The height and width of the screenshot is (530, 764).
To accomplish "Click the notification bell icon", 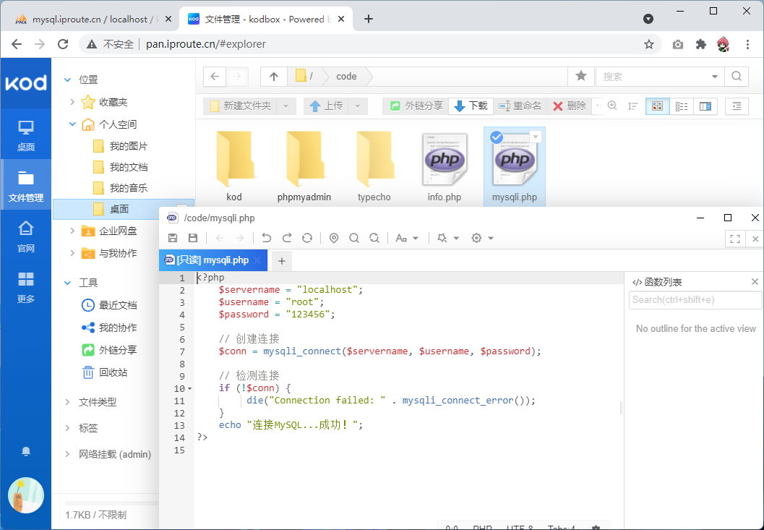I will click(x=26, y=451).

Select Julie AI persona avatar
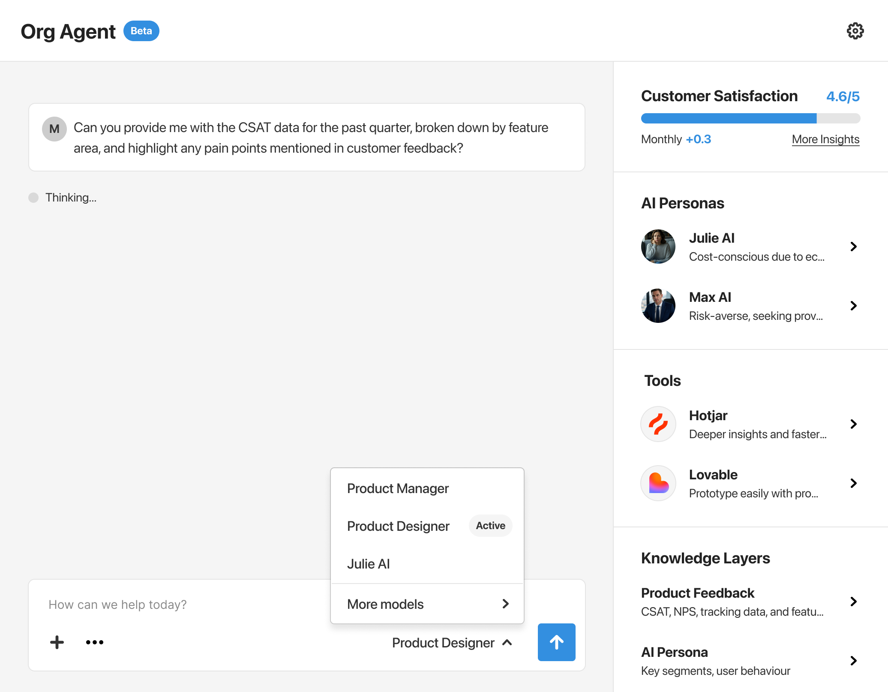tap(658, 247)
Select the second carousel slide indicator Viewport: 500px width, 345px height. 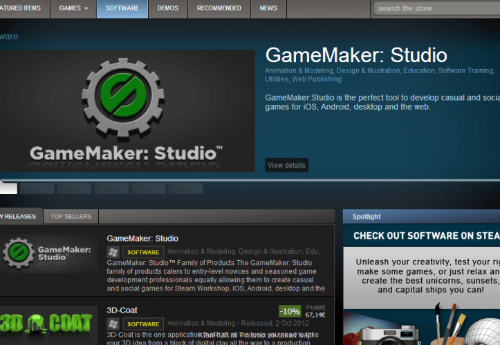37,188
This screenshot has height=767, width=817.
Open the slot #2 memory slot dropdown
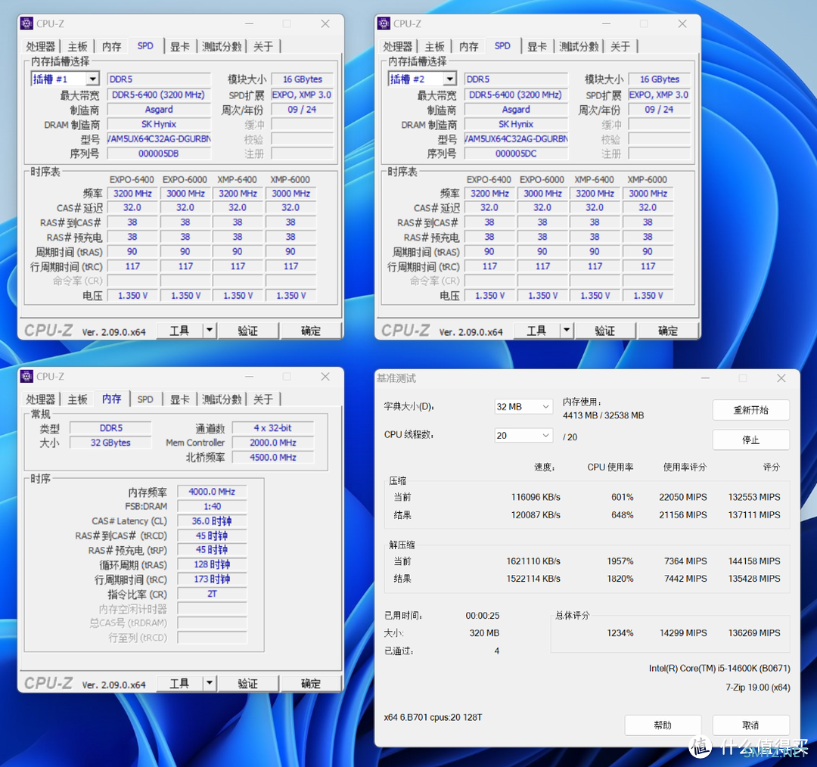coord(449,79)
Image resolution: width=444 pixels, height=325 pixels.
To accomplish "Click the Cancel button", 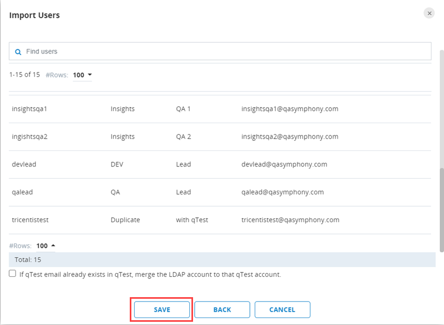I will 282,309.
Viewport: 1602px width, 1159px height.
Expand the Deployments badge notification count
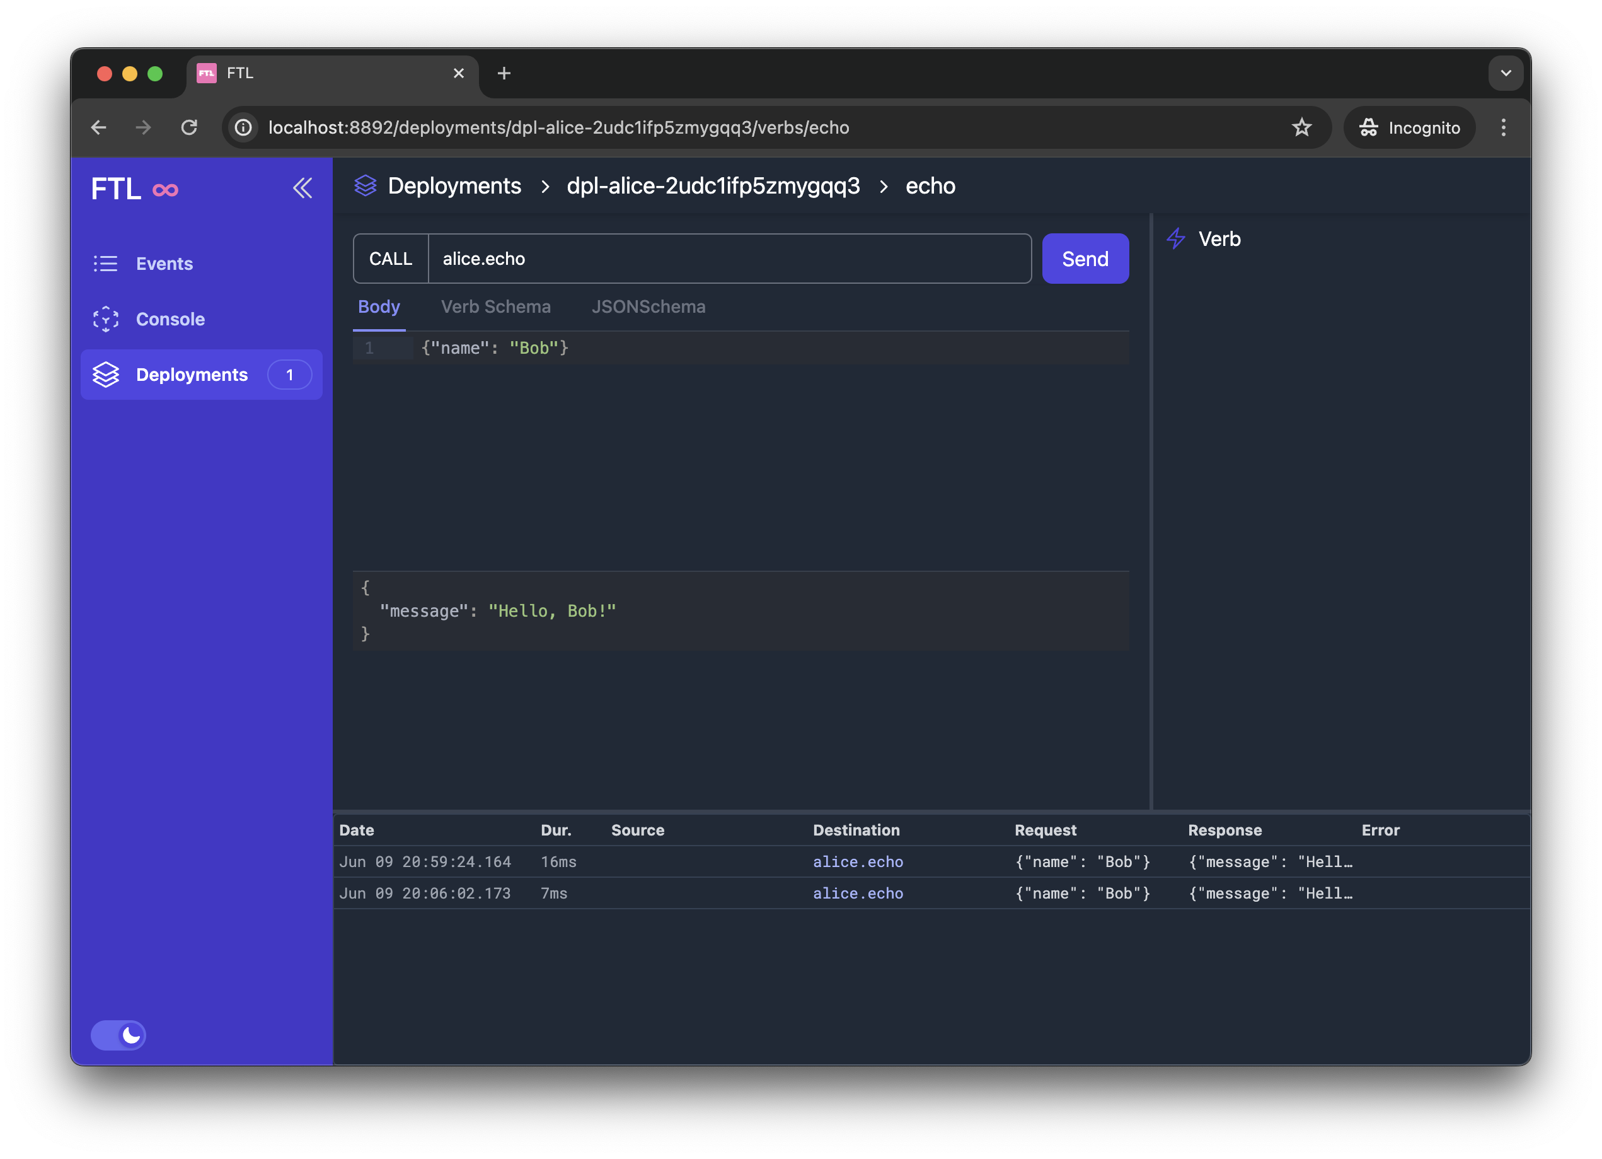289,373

####

WHAT TO PRODUCE -> What lines in the listing above contain the word "screenshot"? Show each one.

OUTPUT FOR THIS EXERCISE ->
The height and width of the screenshot is (530, 764).
This screenshot has height=767, width=817.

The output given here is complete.